Problem: where does each procedure start?

Passes over the IR:
  1. Compile all procedure code
     (now know how big each procedure is)
  2. Lay out procedure code in memory
     (now know where each starts)
  3. Change each call instruction


------------------------------------------
        Step 3 could be done by a "linker"
           (when compiler outputs information from steps 1 and 2)

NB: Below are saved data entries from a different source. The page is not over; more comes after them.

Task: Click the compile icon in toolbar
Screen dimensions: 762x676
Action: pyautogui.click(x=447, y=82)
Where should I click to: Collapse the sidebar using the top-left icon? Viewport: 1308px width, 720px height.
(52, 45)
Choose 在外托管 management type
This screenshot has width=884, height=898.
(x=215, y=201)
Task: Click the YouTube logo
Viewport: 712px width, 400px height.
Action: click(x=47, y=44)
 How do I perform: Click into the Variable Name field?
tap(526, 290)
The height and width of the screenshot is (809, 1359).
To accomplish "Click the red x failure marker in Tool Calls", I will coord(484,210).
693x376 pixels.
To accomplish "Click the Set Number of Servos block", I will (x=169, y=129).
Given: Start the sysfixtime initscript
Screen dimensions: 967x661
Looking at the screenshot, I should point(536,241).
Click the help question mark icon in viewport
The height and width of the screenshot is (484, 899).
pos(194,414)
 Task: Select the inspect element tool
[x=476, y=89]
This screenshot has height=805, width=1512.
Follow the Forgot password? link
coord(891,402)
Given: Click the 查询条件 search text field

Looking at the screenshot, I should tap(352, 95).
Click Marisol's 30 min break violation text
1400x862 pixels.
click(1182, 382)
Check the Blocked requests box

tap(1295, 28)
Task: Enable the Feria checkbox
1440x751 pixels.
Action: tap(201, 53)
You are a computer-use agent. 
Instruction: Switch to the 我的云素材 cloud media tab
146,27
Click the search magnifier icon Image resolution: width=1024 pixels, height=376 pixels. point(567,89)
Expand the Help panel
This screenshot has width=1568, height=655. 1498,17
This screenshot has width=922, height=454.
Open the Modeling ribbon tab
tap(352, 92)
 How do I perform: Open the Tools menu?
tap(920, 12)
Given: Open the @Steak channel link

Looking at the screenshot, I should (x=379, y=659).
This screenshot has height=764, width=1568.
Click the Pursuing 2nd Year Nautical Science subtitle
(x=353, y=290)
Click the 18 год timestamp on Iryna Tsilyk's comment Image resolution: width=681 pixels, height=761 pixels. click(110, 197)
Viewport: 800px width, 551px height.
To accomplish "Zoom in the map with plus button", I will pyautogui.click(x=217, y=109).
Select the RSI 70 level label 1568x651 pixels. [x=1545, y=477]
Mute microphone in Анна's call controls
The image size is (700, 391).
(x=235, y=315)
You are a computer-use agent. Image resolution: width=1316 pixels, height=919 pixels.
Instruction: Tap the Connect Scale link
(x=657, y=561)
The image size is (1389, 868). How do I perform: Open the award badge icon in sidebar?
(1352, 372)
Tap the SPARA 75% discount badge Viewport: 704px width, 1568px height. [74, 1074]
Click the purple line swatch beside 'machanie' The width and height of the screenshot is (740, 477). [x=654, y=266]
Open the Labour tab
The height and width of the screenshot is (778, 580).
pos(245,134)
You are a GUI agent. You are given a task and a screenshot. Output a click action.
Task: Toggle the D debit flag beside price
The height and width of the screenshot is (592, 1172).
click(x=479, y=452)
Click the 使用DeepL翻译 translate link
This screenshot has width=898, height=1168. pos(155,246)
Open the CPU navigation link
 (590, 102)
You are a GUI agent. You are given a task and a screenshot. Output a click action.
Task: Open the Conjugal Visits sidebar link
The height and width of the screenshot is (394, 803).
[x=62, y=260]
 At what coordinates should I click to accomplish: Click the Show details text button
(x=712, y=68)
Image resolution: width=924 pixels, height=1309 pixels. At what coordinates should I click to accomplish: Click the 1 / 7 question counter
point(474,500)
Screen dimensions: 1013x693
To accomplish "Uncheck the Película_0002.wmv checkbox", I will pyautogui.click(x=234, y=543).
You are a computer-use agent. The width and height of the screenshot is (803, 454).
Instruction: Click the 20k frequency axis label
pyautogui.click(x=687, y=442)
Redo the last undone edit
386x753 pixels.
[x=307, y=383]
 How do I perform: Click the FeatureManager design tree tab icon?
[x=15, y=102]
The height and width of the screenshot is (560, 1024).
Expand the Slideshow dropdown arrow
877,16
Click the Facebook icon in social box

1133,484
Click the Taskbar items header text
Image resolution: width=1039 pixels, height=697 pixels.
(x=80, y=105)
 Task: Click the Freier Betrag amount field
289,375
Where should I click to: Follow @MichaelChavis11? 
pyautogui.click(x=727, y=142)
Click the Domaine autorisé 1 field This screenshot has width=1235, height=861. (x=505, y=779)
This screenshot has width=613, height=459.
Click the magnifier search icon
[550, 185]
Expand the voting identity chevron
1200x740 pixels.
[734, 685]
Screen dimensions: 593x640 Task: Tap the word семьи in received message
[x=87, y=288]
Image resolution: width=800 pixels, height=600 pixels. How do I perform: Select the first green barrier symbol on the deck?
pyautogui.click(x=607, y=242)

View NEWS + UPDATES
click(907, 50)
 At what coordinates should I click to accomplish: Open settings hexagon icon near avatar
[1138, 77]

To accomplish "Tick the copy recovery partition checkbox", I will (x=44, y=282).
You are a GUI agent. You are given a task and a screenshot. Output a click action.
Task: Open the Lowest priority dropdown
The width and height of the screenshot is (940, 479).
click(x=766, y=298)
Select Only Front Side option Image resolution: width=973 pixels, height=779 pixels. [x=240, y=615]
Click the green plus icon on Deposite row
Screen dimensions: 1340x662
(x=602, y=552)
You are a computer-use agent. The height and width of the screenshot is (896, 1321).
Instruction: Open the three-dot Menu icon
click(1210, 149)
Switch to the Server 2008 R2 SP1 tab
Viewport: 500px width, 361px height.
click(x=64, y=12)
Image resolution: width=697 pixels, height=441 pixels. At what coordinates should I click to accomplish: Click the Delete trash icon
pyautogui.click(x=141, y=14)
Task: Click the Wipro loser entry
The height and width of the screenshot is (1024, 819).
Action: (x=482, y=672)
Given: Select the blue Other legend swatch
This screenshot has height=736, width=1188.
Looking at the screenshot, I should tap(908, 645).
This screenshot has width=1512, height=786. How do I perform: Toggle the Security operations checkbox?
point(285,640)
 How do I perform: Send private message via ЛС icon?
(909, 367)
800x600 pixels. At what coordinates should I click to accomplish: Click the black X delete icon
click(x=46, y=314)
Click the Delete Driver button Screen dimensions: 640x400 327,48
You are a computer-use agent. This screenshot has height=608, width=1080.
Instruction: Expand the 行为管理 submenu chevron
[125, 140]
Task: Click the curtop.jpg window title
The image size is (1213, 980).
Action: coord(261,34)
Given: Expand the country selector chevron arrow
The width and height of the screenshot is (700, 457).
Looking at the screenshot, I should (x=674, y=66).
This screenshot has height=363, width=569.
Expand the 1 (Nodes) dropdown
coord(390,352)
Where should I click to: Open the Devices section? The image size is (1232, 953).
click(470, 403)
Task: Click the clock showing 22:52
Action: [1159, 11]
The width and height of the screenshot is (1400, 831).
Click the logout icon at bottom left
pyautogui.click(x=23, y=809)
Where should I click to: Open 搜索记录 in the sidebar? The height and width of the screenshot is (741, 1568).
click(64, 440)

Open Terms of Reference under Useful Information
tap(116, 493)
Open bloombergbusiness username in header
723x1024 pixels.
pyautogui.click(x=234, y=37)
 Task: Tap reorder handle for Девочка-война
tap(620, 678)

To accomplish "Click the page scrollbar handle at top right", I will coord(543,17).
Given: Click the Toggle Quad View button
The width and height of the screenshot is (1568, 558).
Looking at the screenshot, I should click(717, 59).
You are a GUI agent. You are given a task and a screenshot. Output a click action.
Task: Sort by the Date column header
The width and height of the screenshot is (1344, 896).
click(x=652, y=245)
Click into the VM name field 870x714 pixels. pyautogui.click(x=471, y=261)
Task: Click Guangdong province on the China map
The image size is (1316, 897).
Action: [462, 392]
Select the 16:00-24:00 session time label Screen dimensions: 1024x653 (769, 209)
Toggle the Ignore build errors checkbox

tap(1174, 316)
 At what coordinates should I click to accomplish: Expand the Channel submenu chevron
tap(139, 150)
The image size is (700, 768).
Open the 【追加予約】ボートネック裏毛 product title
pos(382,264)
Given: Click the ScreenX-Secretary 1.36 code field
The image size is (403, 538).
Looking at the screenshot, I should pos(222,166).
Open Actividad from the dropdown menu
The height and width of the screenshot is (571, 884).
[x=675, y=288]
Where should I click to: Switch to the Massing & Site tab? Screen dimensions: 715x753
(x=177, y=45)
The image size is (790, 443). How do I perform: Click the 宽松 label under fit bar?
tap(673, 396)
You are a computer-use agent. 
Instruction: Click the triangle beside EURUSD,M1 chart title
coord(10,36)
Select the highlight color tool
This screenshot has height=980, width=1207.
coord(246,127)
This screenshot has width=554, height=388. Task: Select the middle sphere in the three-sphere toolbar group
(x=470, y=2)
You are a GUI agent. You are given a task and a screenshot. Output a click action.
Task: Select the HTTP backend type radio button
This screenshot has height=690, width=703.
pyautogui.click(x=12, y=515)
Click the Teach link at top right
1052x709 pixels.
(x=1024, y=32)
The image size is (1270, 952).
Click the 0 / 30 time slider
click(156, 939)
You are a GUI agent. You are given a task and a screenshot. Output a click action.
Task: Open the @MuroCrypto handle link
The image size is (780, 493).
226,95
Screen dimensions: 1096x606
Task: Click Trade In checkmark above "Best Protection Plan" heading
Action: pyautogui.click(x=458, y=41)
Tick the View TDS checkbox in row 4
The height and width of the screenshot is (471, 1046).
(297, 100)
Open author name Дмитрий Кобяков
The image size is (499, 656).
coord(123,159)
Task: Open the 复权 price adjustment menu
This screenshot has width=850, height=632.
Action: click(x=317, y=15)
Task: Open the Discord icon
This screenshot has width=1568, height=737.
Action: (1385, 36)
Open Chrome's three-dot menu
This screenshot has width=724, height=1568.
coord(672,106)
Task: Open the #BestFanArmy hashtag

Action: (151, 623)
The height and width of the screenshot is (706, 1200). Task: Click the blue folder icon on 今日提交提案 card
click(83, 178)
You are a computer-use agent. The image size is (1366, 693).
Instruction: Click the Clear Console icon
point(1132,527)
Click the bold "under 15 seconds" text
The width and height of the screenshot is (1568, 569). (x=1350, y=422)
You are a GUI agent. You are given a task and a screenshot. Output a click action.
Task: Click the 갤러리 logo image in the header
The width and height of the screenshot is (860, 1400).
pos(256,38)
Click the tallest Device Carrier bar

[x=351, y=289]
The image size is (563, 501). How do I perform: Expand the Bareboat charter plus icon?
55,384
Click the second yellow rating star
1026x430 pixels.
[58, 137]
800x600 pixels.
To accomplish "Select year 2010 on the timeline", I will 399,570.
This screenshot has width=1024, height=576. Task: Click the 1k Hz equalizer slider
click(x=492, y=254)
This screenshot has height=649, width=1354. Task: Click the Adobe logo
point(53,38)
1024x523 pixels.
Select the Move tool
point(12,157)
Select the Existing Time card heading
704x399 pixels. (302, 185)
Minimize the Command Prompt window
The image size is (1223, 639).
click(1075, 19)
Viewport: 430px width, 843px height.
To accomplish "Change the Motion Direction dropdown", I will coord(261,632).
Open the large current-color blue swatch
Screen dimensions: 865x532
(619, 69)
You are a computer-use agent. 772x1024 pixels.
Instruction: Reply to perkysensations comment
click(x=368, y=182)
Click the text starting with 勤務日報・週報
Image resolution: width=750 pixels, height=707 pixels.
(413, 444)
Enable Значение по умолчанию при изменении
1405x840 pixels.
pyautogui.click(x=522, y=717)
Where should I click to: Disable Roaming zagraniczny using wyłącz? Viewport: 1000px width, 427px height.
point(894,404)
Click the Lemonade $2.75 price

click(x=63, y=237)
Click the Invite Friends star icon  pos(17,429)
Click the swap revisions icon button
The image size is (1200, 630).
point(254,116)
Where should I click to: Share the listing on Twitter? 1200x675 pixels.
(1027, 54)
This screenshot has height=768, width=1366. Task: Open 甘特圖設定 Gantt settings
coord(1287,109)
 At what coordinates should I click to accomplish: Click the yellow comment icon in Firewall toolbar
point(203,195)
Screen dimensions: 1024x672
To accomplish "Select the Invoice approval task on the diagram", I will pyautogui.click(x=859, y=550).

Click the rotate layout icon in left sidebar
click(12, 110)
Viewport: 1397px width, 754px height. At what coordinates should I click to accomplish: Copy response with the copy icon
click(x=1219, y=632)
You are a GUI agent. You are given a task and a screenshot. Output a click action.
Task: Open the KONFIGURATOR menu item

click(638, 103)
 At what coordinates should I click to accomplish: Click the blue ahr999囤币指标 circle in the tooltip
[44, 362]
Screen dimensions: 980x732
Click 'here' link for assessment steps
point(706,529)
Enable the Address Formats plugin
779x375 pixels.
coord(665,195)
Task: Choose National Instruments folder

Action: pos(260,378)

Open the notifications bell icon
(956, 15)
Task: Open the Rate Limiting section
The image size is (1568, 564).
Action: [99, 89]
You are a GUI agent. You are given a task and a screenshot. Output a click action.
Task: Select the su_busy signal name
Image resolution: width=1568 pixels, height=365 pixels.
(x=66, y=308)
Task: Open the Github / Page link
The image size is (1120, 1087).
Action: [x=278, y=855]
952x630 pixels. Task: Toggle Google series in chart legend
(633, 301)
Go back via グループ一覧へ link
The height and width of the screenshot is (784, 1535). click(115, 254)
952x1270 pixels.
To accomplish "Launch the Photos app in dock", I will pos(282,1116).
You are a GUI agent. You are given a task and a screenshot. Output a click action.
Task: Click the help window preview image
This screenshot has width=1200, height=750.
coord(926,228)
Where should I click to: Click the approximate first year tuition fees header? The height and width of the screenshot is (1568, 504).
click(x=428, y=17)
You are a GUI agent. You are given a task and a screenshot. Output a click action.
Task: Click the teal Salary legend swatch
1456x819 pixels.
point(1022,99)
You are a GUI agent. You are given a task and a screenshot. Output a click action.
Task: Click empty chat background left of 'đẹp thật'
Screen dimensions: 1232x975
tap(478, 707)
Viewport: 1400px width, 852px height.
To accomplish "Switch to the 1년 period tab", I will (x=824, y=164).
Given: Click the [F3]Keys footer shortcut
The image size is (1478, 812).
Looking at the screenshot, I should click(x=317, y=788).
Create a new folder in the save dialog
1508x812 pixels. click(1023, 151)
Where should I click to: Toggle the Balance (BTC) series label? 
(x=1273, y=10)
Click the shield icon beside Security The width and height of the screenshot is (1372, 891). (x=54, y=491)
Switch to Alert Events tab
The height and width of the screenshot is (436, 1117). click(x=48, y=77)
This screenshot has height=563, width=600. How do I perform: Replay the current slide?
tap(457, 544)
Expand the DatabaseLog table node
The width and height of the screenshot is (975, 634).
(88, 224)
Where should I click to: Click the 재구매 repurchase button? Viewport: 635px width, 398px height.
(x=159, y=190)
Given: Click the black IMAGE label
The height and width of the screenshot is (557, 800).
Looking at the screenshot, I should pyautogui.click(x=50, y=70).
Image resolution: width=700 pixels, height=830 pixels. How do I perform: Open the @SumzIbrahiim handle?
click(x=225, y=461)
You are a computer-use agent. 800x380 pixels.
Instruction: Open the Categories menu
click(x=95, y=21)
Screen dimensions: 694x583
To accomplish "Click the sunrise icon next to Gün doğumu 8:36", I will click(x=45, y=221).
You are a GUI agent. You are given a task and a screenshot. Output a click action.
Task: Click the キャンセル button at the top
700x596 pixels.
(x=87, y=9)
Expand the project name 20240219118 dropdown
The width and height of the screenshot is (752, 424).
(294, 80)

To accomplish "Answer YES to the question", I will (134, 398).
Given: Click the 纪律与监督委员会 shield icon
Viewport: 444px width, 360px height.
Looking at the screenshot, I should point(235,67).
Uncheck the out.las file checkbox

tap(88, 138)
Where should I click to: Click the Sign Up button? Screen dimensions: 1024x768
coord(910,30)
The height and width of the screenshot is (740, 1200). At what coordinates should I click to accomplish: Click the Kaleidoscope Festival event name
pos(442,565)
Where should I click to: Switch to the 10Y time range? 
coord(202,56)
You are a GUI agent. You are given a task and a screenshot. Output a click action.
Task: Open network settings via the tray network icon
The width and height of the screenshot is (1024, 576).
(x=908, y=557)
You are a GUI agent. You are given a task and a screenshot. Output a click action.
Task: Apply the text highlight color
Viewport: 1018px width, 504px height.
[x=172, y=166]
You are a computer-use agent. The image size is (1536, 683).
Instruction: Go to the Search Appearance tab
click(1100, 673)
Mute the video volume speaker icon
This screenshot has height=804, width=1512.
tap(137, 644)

        Q: What would a progrm need to do to change all the call instructions?
           iterate over the sequence of instructions,
                if it's a call, then adjust it
            
** Labels Solution
------------------------------------------
        GENERAL SOLUTION: LABELS

Use "labels" to allow


Term "label" is from assembly language

    ;  ...
    jmp L
    ; ...
    L: ; ...

------------------------------------------
    ... the IR to specify a call target (address)
        that will be determined later

------------------------------------------
        APPROACHES TO FIXING LABELS

Problem: convert labels to addresses

 (1) Use multiple passes
       a. Generate code with labels
       b. Lay out memory for procedures
          (determine starting addresses)
       c. Change labels to addresses

     advantages:


     disadvantages:


 (2) Use shared mutable data (lazy eval.)
       a. labels are unique placeholders,
          shared by all uses (calls)
       b. when address is determined,
          update the placeholder
          (and all uses are updated)

     advantages:


     disadvantages:


------------------------------------------
        ... (advantages of multiple passes)
            + easy to understand/program
            + need a second pass
               (to adjust addresses) anyway

        ... (disadvantages of multiple passes)
            but the time needed is (only) linear in size of compiled code

        ... (advantages of lazy eval)
            + can debug some code early
               (before full implementation)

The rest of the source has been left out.